Some tips on how to write better e-mail. Not only is it polite to follow these guidelines, it also makes it more likely that you'll get a response in a timely manner.
Write better subjects. If you want your e-mail to get answered, you should write a subject that is meaningful to the recipient, not the sender. "A good subject line would include enough information about the question so that the recipient can decide whether to read further or whether it's something they can't help with. For example, Question about generics, or even better, Question about covariant types in generics."
Use TO: and CC: properly. The general rule of thumb is that anyone you expect to take action on the e-mail should be in the TO field. Everyone else should be in the CC field.
Be judicious on who you send e-mail to. I've mentioned that e-mail is an exclusive means of communication. It's a nice idea to want to include everyone, but most people ignore broadcast e-mail. Worse yet, the more people you include, the less any individual feels "on the hook" and the less likely you are to get your request taken care of.

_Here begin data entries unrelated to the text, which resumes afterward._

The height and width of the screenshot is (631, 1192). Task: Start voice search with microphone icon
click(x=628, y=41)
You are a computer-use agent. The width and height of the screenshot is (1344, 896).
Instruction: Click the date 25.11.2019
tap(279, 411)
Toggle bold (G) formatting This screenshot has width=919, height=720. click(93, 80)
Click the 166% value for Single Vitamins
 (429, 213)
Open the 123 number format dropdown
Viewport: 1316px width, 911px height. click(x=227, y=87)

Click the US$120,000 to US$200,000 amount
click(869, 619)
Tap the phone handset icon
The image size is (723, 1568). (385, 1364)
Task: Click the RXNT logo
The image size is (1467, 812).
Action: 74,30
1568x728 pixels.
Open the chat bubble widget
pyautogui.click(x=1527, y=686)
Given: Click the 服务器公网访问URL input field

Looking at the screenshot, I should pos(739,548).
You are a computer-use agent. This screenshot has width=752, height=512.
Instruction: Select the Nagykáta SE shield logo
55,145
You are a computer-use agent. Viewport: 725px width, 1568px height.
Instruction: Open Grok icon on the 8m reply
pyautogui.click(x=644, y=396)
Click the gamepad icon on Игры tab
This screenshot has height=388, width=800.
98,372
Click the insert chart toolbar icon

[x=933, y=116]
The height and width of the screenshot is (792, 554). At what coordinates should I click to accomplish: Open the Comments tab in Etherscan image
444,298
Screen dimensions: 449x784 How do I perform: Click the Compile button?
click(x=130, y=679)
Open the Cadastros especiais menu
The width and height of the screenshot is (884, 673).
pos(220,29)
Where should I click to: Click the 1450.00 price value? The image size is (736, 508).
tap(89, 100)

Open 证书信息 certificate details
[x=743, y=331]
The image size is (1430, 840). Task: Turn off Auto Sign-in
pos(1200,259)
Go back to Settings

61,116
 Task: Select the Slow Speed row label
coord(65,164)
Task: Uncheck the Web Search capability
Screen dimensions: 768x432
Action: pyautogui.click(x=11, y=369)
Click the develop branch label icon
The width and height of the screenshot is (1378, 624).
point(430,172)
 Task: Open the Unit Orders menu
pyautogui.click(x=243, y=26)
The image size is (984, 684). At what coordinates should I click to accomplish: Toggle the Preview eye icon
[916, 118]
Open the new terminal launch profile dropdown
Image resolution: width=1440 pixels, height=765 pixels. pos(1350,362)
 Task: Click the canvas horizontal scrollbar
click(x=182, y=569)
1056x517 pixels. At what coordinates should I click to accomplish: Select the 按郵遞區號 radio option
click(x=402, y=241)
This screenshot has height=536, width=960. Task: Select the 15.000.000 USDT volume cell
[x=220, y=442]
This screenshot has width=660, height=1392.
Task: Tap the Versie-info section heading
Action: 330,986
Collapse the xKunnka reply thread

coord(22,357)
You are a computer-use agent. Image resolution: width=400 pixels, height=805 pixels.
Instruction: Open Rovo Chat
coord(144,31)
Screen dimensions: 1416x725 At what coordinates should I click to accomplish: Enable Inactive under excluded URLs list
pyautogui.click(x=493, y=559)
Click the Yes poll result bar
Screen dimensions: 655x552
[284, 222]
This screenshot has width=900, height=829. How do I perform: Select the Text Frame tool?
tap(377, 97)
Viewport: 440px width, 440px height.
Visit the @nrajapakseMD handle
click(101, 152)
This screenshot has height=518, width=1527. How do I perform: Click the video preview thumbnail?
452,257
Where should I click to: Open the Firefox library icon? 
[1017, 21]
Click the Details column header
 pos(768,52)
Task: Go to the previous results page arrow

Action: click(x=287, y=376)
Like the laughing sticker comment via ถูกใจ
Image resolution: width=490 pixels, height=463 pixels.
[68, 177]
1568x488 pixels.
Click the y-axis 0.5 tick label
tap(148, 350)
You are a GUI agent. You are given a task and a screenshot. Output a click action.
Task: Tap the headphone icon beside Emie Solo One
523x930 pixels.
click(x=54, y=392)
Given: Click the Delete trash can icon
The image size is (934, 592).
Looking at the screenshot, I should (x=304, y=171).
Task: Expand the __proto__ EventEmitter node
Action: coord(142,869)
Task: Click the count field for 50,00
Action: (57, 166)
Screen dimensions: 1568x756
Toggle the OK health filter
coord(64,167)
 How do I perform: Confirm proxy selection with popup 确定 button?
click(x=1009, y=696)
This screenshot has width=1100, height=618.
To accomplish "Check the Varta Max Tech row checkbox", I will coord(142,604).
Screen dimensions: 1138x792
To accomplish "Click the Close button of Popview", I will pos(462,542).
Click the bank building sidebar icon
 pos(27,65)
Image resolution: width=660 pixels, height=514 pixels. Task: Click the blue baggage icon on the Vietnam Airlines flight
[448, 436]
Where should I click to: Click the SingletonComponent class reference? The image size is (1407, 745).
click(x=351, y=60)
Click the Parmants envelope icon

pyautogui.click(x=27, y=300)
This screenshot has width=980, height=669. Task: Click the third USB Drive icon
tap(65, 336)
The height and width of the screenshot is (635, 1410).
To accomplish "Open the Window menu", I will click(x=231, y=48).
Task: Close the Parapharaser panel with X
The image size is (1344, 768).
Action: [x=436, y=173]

Don't add someone to the thread without explaining why. Raymond writes: "If you add me to an existing discussion, you have to say why. Do you have a specific question for me? Do you want my opinion on something? Are you just sharing a funny joke?". As I mentioned on my post about leaving good voicemails, this is important to let people know what you expect them to do without having to read the whole thread and guess on why we were added.